During World War II, dozens of female students from the University of Cambridge worked around the clock in complete secrecy to crack Nazi codes, but only now are the unsung heroes getting recognition.
At least 77 women from the female-only Newnham College were drafted to Bletchley Park, the code-breaking center north of London, during the conflict. It was there that mathematician Alan Turing decoded messages encrypted by the Nazis’ Enigma machine, in particular those sent by German U-boats in the North Atlantic.
Historians widely acknowledge that Bletchley Park played a key role in bringing down Adolf Hitler, but the story of the Cambridge women has only recently been revealed thanks to research started by Sally Waugh five years ago.
Photo: AFP
The 69-year-old former Newnham student and teacher said she wanted to highlight the role of women in this period, often ignored in history books.
“Nobody was ever able to say thank you,” Waugh said. “I had no idea that people from Newnham went to work at Bletchley Park.”
Then one day, she came across an article mentioning the name of an old friend, Jane Monroe, who died in 2005.
When Monroe, a mathematician from Newnham, was asked what she had done during the war, she replied unfazed: “Oh, I made tea,” Waugh said.
“She was in reality a code breaker. She was a friend, but she didn’t tell me,” she said.
Monroe was unable to talk about her role as she had signed the Official Secrets Act, which restricts the publication of government information deemed sensitive.

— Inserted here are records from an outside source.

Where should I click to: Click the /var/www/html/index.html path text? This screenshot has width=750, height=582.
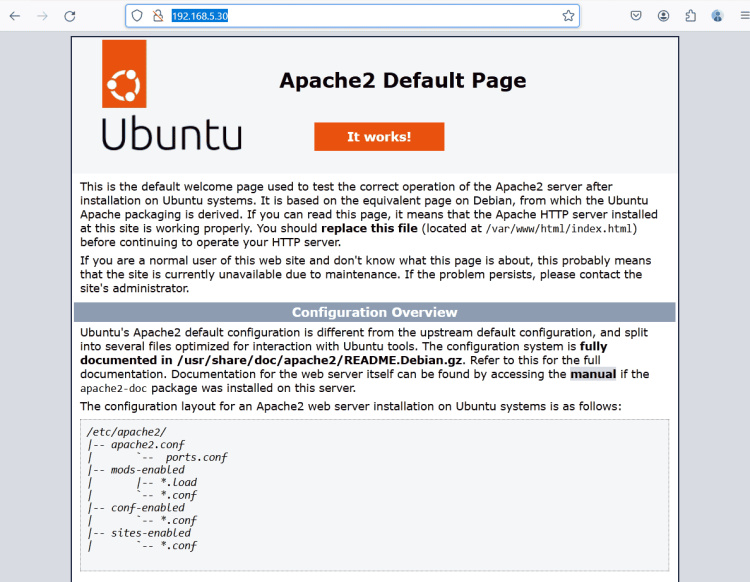point(558,228)
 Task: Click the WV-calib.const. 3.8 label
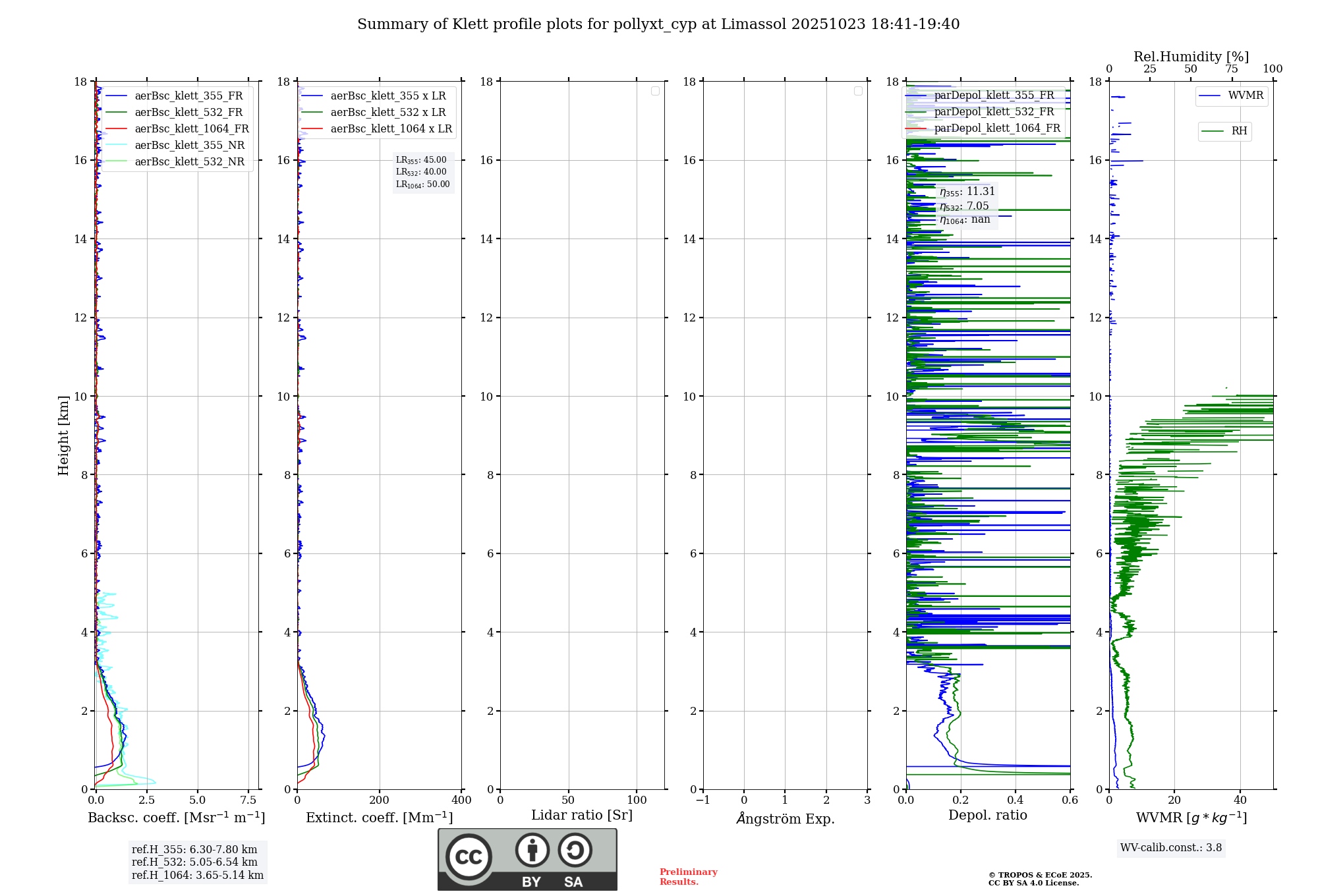1170,848
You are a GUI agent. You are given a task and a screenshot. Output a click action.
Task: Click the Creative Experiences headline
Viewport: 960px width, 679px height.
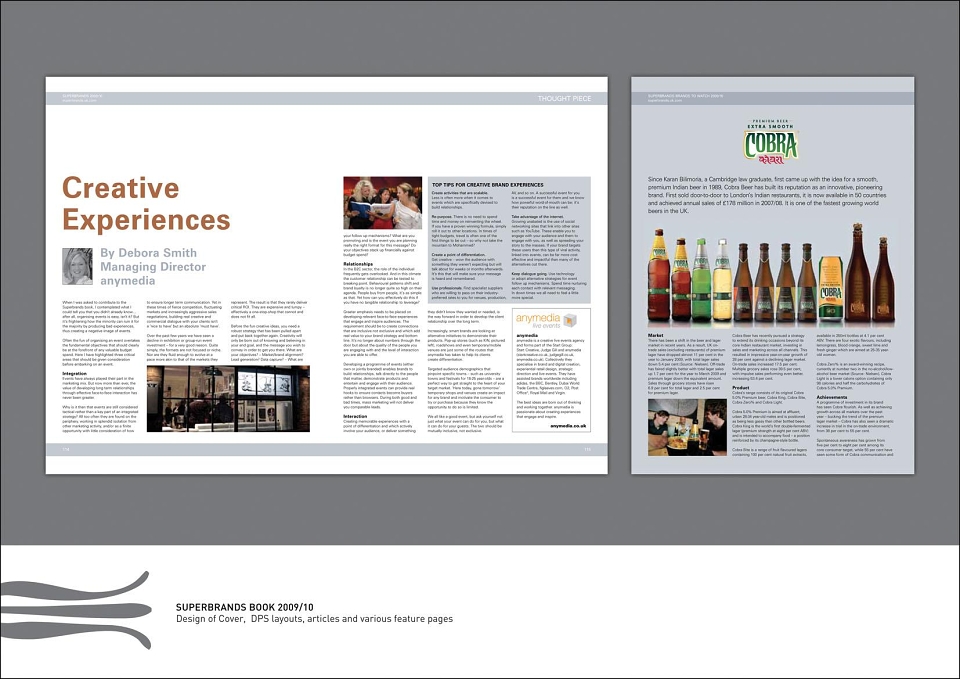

The article mentioned three other women, whom Waugh tracked down in the university’s archives.
“I thought, if there are four of them, I wonder if there are any more?” she said.
In fact, Waugh found about 20 names and then cross-referenced her information with Bletchley Park. Together they were able to identify almost 80 women.
The only one whose name has so far gone down in history is mathematician Joan Clarke, who was recruited in 1940 and worked with the celebrated Enigma decoder and computer scientist Turing, to whom she was briefly engaged.
She became deputy head of her unit and after the war continued to work in intelligence.
Keira Knightley won an Oscar nomination for her portrayal of Clarke in the 2014 film The Imitation Game.
Also on the list is Violet Cane, another mathematician with a gift for statistics. She worked at Bletchley Park’s naval section between 1942 and 1945.
German speaker Elizabeth Langstaff was given the tasks of reconstructing German messages from raw decryptions, interpreting abbreviations and analyzing the results over months.
At the end of last year, a Newnham archivist uncovered a letter dated Jan. 28, 1939, in which the head of the university confirmed to Bletchley Park that “in the event of emergency we should be able to find for you about six students proficient in Modern Languages, in order for work to be carried out at the Foreign Office.”
Newnham, which was founded in 1871, eventually sent Bletchley Park mathematicians, linguists, historians and even archeologists to analyze aerial photographs.
“Newnham women were represented in most key areas of Bletchley Park’s work,” said Jonathan Byrne, oral history officer at the Bletchley Park Trust.
That included decrypting German signals encrypted by Enigma, producing intelligence reports, understanding the activities of the Nazis by analyzing signal networks and studying diplomatic signals.
About 50 of the women were believed to have been on duty on June 6, 1944 — D-Day — when Allied forces landed on the beaches of Nazi-occupied northern France.
“Although the work they were involved in contributed to Allied planning for the liberation, most would have not known when the invasion was happening,” said Byrne, although some might have suspected.
“German signal traffic in France increased in response to the invasion, making early June 1944 a busy time at Bletchley Park,” he said.